Иоганну приходилось вести допрос с утра до позднего вечера. В бараке пахло дезинфекцией, пропитанной потом обувью, прогоклой грязью немытых человеческих тел.
Мучительнее всего было смотреть в глаза этим людям — у одних распахнутые в молчаливом вопле отчаяния, со зрачками как запекшиеся черной кровью сквозные раны. Такие немо кричащие глаза, верно, бывают у людей, неотвратимо приговоривших себя к самоубийству.
У других — сощуренные, узкие, как лезвие, оледеневшие в ожесточенности на себя и на всех, выражающие безоглядную готовность на что угодно.
У третьих — юркие, прытко бегающие, неуловимые, и в этой неуловимости таилась живучая сила коварной изворотливости.
Были глаза мертвые, с остановившимся взглядом, как у человека, отрешившегося от жизни и продолжающего существование помимо своей воли и сознания.
Были блестящие, злые, и зрачки их зияли чернотой наведенного пистолетного дула. Патроны кончились, но у человека теплится тайная надежда, что остался еще один, последний, и он колеблется: сохранить его в последнее мгновение для себя или выстрелить во врага?..
Были белые, бараньи, одинаково взирающие на все, на что бы ни упал их взгляд, взгляд равнодушного домашнего животного.
Были сверкающие, словно горящие изнутри, как у тифозных, охваченных бредом, когда утрачивается представление о времени, о себе и правда так сплетается с вымыслом, что все, даже собственное существование, кажется недостоверным, лживым.
Были и такие, которые обладали способностью сохранять непроницаемое спокойствие. И казалось, будто эти глаза созданы не из живой человеческой плоти, а из стекла и, подобно искусственным, служат только для того, чтобы не страшить людей пустыми темными впадинами глазниц.
Были внимательные и напряженно чуткие, с неустанным прищуром, как у снайпера в засаде, хорошо знающего, что каждый его выстрел — это не только урон врагу, но одновременно и демаскировка: ведь этим выстрелом он вызовет на себя огонь противника, и надо неторопливо все взвесить, прежде чем нажать на спусковой крючок.
А может, это только казалось Иоганну. Ему очень хотелось верить, что среди тех, кто проходил перед ним, можно обнаружить людей с тайными помыслами. Людей, не утративших окончательно человеческих черт даже после самых жесточайших испытаний.

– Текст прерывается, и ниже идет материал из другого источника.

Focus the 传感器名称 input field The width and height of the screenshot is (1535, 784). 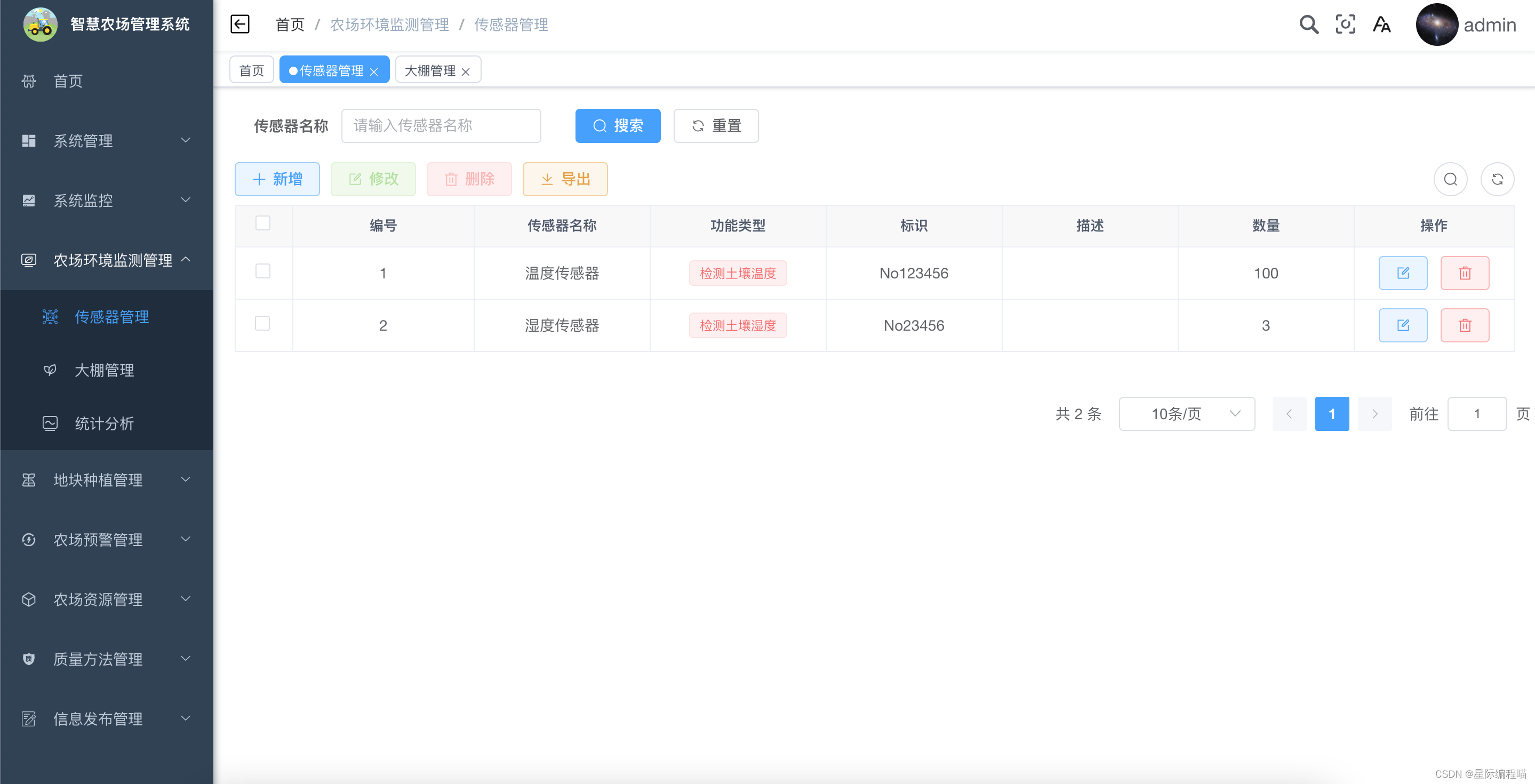click(x=441, y=126)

Беглый медицинский осмотр завербованных проводился не для того, чтобы установить их физическую пригодность, а с единственной целью — оборонить немецкий персонал от возможной инфекции. Кроме того, если на теле имелись следы множественных боевых ранений, это вызывало подозрения, и завербованного подвергали дополнительному допросу, чтобы установить, при каких обстоятельствах он был ранен, не следствие ли это некогда проявленного героизма, не служат ли эти ранения уликами против него. И все подозрительные улики заносились в карточку завербованного.
Были тела сухие, костистые, и на коже, словно на древних письменах, можно было прочесть, какими орудиями, средствами пыток доведен человек до той степени отчаяния, которая привела его сюда.

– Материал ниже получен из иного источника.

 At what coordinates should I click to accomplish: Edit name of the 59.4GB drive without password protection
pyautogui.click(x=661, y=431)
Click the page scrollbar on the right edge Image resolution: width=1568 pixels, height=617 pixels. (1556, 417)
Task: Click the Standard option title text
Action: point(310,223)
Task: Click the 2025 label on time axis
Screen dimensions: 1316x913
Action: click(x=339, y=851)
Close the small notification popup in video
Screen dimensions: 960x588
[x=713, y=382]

Были болезненно обрюзгшие в лагерях от наградной жратвы, которую они поглощали втайне, поспешно и жадно, страшась быть уличенными в этой жратве, ибо она была неотвратимым доказательством их предательства. А предателями они становились ради этой жратвы, ради освобождения от каторжных работ и скрывались в одиночном карцере от всех, как звери в норе — в норе, пахнущей кровью тех, кого бросали сюда обессиленными после экзекуций.
И на всех Иоганн должен был смотреть внимательно, запоминающе, вылавливая и классифицируя приметы, но не будучи уверенным, что ему удалось обнаружить хотя бы одну точку, на которую можно опереться. Ничего обнадеживающего пока не было.
Все эти дни Иоганн испытывал болезненную тревогу, даже смятение, ибо, оказавшись лицом к лицу с бесконечной вереницей этих так низко павших людей, он пришел в отчаяние, стал сомневаться, сумеет ли все преодолеть, подняться над опустошающим душу сознанием, что среди его соотечественников незримо и мирно жили, работали, существовали и такие, как они.